I wish that I could find a non-awkward way to share whatever it is that I know with people, or to ask for things at restaurants that I know will improve my experience. It's so hard to do so without coming off like a fastidious little jerk, no matter how cool one is when asking. It's worth thinking about these things though. It's not about being a snob, it's about learning to find the greatest pleasure that a thing has to offer, and that's something that I hope I will never stop doing.

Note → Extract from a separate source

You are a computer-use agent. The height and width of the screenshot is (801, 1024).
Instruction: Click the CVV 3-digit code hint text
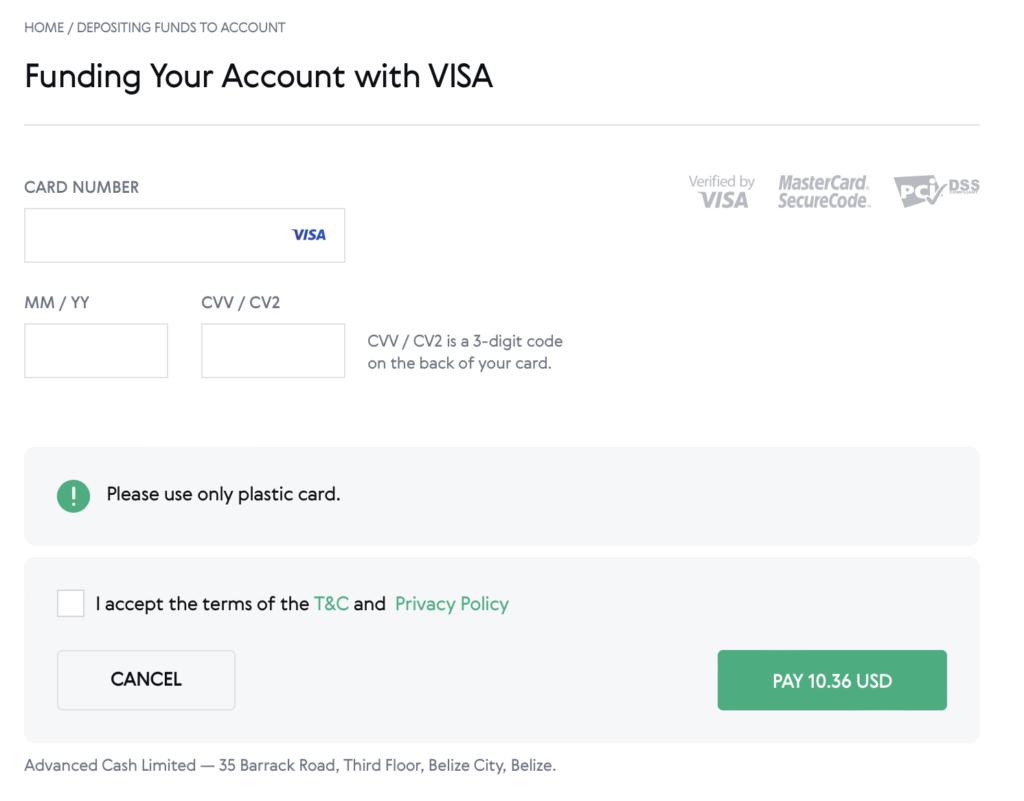pos(465,352)
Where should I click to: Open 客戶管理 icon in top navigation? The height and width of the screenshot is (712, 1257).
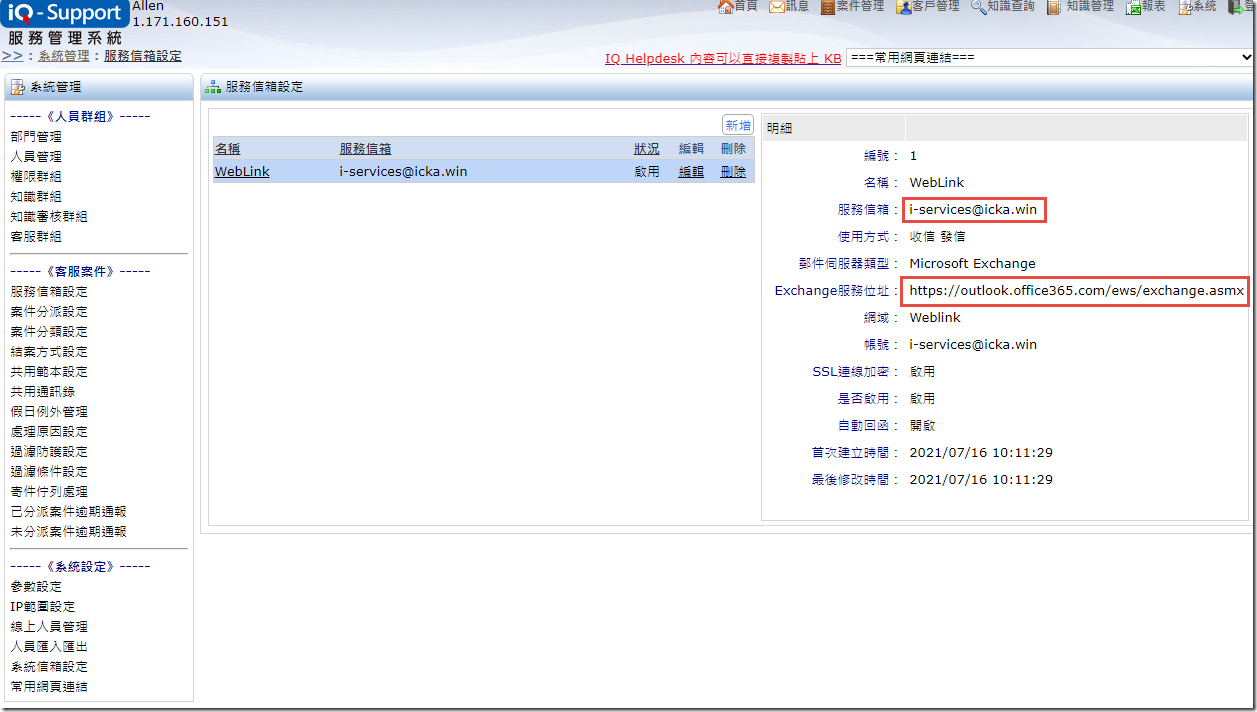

A link to a nice article, although outdated, about Ibérico ham.


Anonymous said...

Can't agree more. Shared a bottle of Chablis Les Fourchaume 09 with a friend and he didn't really like it - the serving temperature was a little cold and I didn't have enough time to warm it up (only an hour between lectures). It was a pity really, coz all he saw was the negative side of the wine. I wished he could have experienced what I knew, but maybe another time :) Love your comments on the Iberico!

Eric said...

Check out the jamon Iberico at Pata Negra in the East Village!

Anonymous said...

hmmm i wonder what store this is... brooklyn or manhattan? is it frankly wines in tribeca? hmmm.

Joe Manekin said...


iberico and jerez, how can I not comment?? Kudos to the shopowner; she's been doing this nearly as long as I've been alive and it's not an easy way to make a living. Especially as a neighborhood shop.

A similar iberico anecodte from my trip in March. I was eating dinner in arguably the best restaurant in Haro (for what that's worth), with a very good Rioja winemaker and his wife who used to market iberico ham (now she sells wine). I commented on what I viewed to be one of the finest charcuterie plates I have ever eaten. The winemaker rates it "better than average." To him, the chorizo was particularly good, but the jamon iberico was just ok. He says that even the best iberico is only at its finest in the warmer, more humid climes of Andalucia. Not in Rioja, and certainly not in land locked Madrid.

As for sherry, I enjoy fino/manzanilla and brown sherry in riedel ouvertures (red). Occasionally, even in red burgundy stems. When you come out here next, though, I'll serve 'em how you want 'em.